George Jackson tinha genialidade. A genialidade já é al­go bastante raro, e deve ser guardada com carinho, ainda mais quando a genialidade é combinada em um homem negro com visão e paixão revolucionária, o establishment irá acabar com ele. O Camarada Jackson compreendeu isso. Ele sabia que seus dias estavam contados e estava preparado para morrer co­mo um verdadeiro crente no suicídio revolucionário. Por 11 anos, insistiu em permanecer livre em um brutal sistema prisional. Por todo o tempo que passou lá, resistiu às autoridades e encorajou seus irmãos na cadeia a se juntarem a ele. O Estado retaliou: a liberdade condicional era continuamente rejeitada; a solitária foi imposta a ele por 7 anos; as ameaças à sua vida eram frequentes – de guardas, de presos que chamavam a si mesmos de “ajudantes de Hitler”, de “golpes de faca e picareta de porcos sádicos sem rosto”. E finalmente eles o assassinaram.

Nos meses anteriores à sua morte, tudo começou a ficar perto do fim. Ele era um dos poucos prisioneiros que estava algemado e fortemente protegido em suas raras idas à sala de visitas. Tentativas contra sua vida se tornaram quase diárias. Mas ele nunca desistiu ou retrocedeu. A prisão foi a dura prova que moldou seu espírito, e George frequentemente usava as palavras de Ho Chi Minh para descrever a sua resistência: “a calamidade me endureceu e transformou minha mente em aço”.

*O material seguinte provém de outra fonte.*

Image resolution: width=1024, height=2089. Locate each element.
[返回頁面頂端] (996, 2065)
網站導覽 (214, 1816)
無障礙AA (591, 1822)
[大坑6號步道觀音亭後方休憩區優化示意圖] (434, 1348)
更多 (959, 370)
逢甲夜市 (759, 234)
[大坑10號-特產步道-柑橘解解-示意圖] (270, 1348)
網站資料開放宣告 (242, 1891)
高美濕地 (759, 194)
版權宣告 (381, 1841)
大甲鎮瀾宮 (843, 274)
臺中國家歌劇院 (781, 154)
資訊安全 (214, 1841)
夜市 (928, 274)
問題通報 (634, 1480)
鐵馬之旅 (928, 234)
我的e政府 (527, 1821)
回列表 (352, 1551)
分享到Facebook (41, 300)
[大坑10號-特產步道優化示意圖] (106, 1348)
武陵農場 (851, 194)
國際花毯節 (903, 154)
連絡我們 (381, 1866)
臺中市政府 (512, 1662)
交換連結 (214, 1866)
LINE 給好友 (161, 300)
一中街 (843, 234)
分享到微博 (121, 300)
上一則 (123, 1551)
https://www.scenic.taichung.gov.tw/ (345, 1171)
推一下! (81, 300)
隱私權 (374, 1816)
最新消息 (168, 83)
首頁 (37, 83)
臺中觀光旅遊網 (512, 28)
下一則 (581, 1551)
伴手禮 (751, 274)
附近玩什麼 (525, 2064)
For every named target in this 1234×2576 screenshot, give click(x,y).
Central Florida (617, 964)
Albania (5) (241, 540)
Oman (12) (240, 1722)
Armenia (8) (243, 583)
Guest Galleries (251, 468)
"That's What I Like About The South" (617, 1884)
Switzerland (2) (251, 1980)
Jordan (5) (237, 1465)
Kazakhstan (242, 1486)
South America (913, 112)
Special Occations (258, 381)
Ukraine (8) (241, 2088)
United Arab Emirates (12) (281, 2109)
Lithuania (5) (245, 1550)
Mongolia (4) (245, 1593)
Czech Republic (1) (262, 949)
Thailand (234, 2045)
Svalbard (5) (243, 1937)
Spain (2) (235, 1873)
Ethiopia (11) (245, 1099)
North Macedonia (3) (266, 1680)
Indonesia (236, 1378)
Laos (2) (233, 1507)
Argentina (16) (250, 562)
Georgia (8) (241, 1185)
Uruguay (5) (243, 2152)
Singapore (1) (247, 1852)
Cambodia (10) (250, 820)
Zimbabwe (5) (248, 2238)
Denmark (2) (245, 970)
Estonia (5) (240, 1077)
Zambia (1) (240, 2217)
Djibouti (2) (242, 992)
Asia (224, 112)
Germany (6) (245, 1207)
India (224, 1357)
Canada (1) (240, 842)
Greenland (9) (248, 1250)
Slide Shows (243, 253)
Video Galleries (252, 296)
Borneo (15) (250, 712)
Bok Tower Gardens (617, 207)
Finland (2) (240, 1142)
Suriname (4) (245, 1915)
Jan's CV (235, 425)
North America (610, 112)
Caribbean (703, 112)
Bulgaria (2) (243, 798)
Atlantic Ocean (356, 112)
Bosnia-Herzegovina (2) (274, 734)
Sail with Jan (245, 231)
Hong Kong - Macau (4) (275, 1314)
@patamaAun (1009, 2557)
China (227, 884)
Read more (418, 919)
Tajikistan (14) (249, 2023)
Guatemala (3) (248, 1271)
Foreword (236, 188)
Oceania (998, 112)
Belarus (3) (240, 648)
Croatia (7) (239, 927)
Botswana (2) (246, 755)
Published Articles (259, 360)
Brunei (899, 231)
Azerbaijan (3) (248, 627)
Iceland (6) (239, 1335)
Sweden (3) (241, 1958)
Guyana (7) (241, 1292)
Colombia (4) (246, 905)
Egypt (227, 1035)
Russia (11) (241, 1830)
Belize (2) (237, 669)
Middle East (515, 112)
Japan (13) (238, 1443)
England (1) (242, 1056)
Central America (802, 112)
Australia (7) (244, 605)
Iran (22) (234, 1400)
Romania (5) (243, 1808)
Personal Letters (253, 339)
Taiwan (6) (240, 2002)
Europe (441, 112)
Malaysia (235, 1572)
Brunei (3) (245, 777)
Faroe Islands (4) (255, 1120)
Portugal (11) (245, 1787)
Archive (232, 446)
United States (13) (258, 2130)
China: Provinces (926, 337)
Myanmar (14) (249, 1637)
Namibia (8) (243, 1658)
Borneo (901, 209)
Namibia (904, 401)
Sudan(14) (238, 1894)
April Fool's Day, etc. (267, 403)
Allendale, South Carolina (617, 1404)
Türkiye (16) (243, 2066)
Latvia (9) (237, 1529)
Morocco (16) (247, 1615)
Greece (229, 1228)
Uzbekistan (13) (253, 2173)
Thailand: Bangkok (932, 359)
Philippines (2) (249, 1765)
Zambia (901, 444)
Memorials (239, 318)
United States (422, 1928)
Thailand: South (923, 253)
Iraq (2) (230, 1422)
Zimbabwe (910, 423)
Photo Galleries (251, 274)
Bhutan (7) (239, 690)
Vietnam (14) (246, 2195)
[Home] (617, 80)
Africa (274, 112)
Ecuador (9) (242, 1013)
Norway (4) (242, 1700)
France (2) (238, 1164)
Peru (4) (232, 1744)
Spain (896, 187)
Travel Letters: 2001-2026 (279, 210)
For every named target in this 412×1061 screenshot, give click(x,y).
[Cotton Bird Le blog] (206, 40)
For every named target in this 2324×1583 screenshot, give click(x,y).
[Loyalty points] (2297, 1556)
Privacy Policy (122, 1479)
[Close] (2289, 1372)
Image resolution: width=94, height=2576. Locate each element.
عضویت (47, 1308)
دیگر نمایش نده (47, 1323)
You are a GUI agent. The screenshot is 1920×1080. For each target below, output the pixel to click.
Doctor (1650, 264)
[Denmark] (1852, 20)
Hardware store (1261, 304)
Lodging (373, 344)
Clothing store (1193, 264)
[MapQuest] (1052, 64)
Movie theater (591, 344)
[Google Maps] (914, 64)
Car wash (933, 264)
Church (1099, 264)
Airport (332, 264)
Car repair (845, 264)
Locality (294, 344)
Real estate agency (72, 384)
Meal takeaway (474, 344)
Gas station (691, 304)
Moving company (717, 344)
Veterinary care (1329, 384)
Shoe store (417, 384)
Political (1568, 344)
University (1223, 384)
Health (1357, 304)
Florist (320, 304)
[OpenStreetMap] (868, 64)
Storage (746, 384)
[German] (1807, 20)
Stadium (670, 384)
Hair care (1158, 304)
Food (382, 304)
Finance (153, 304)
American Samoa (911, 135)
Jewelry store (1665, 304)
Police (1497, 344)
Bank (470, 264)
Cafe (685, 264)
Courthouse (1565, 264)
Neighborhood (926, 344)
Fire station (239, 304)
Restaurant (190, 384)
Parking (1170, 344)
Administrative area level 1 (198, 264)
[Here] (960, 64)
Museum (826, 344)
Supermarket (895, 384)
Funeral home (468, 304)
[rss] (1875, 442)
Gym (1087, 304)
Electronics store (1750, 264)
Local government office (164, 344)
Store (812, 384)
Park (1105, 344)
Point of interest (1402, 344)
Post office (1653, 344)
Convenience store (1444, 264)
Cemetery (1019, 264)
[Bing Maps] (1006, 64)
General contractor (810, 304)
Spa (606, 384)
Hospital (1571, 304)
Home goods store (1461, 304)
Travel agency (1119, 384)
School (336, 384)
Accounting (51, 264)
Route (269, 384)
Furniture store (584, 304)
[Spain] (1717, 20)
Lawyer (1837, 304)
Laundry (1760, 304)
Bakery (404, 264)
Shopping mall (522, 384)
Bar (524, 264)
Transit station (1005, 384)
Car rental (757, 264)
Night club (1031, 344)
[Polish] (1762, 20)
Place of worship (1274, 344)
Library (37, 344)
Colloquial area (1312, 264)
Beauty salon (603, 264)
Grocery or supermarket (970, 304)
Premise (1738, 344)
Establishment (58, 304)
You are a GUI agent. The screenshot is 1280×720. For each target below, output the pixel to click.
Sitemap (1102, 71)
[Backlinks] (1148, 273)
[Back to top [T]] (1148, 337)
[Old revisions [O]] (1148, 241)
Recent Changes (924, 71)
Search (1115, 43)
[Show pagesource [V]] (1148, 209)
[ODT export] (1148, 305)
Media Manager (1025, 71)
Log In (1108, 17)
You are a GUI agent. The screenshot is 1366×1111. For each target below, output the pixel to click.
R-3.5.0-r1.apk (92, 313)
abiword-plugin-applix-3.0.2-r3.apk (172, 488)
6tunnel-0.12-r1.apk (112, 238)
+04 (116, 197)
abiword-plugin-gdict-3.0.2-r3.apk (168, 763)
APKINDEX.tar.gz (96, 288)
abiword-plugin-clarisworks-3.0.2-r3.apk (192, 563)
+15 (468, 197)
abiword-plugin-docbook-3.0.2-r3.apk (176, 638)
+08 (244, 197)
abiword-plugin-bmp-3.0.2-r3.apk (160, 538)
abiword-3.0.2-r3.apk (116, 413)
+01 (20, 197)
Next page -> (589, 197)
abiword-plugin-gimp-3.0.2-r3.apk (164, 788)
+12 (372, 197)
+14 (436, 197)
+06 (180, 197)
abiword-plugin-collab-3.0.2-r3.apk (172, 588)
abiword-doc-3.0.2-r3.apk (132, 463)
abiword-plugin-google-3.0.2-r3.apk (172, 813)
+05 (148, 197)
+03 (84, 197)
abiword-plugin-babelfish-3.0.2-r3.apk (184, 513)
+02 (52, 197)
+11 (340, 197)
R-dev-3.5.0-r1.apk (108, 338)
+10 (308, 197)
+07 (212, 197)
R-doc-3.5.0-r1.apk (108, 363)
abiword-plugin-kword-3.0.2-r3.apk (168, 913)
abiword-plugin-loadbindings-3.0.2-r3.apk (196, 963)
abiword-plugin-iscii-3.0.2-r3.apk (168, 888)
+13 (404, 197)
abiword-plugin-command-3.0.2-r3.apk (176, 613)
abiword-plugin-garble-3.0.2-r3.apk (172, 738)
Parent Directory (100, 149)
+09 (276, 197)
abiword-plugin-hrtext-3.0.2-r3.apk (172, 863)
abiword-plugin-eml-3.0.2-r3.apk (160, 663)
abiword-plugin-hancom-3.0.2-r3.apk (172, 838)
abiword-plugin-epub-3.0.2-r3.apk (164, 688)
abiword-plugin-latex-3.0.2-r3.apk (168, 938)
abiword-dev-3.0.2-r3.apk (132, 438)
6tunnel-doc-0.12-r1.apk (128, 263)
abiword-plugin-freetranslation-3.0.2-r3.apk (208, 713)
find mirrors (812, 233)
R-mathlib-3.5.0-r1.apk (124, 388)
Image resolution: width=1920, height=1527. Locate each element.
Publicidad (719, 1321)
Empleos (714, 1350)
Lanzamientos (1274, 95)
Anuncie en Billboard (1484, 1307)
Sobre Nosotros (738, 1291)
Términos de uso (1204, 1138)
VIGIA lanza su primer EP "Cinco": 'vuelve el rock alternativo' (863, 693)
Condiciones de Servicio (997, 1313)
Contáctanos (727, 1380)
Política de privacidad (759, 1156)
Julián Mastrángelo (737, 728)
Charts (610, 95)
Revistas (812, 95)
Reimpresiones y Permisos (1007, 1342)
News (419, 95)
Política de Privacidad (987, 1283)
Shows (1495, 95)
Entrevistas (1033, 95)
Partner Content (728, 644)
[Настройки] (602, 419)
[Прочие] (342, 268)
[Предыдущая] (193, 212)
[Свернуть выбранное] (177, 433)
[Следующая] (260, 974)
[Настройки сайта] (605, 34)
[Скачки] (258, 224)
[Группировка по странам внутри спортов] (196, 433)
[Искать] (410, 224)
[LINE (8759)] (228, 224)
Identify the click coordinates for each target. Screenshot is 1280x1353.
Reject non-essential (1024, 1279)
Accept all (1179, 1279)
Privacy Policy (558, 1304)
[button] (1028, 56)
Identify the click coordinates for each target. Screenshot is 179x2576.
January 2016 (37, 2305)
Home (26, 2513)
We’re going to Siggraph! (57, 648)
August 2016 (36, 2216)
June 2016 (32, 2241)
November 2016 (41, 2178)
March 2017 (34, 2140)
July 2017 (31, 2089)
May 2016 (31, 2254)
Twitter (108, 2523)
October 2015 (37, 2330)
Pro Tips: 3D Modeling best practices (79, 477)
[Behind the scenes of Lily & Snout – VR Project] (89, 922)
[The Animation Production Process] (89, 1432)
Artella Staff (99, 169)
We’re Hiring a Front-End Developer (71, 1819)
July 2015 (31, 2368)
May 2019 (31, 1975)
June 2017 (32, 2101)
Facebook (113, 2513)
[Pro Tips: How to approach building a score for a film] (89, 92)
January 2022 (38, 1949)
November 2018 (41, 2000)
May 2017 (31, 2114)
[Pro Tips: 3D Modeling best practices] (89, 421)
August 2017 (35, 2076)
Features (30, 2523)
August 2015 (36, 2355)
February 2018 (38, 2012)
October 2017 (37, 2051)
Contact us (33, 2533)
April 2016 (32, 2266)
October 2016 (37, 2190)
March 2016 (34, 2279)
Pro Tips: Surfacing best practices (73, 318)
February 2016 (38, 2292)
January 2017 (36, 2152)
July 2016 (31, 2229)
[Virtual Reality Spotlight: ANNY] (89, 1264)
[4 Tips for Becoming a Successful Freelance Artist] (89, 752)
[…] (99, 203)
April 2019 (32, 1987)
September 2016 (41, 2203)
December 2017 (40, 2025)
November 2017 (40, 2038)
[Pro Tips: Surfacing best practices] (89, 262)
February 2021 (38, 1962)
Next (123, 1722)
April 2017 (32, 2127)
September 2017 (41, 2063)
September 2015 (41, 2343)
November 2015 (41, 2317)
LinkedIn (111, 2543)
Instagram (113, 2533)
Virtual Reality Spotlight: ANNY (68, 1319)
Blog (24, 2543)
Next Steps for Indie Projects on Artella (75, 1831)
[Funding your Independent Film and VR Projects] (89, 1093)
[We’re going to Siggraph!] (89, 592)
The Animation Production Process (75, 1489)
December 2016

Eu o conhecia como um irmão. Antes, eu o conhecia apenas espiritualmente, por seus escritos e seu número no sistema prisional, quando eu estava na Colônia Penal e ele estava em Soledad. Então, não muito depois de minha chegada, recebi, pelas da prisão, um pedido de George para entrar no Partido dos Panteras Negras. Foi prontamente aceito. George se tornou membro do Exército Popular Revolucionário, com o posto de General e Marechal. Nos próximos três anos estávamos em constante comunicação através de mensagens levadas por amigos e advogados e presos transferidos de uma prisão para outra. Apesar das restrições do sistema prisional, conseguimos transmitir nossas mensagens no papel e em fitas. Entre as contribuições de George para o Partido estão artigos que escreveu para o jornal The Black Panther, que aprofundou a nossa teoria revolucionária e deu inspiração a todos os irmãos. Em fevereiro de 1971, eu recebi esta carta dele:

Camarada Huey,

As coisas estão tranquilas aqui agora, esta noite temos disciplina e harmonia, amanhã todos poderão se separar novamente – mas esses somos nós. Eu tenho dois artigos que gostaria que fossem inseridos no jornal, um em seguida do outro na semana seguinte. O primeiro sobre a Angela. Depois, se você aprovar, eu gostaria de contribuir com algo para o jornal toda semana ou quando tivesse espaço para mim.

Caso sim, me deixe saber se há alguma área em particular que você gostaria que eu cobrisse (comentário)

Então eu comento como observador ou participante?

Um pedido – por favor não deixe ninguém apagar as coisas que eu disser ou alterá-las, eu não preciso de um editor, a não ser que o que eu disser não represente a linha do Partido, não deixe ninguém mudar uma palavra. Quando eu cometer um erro ideológico, claro, corrija para se encaixar na posição do Partido. E não deixe ninguém encurtar ou condensar; se algo for muito longo, coloque como parte um e parte dois.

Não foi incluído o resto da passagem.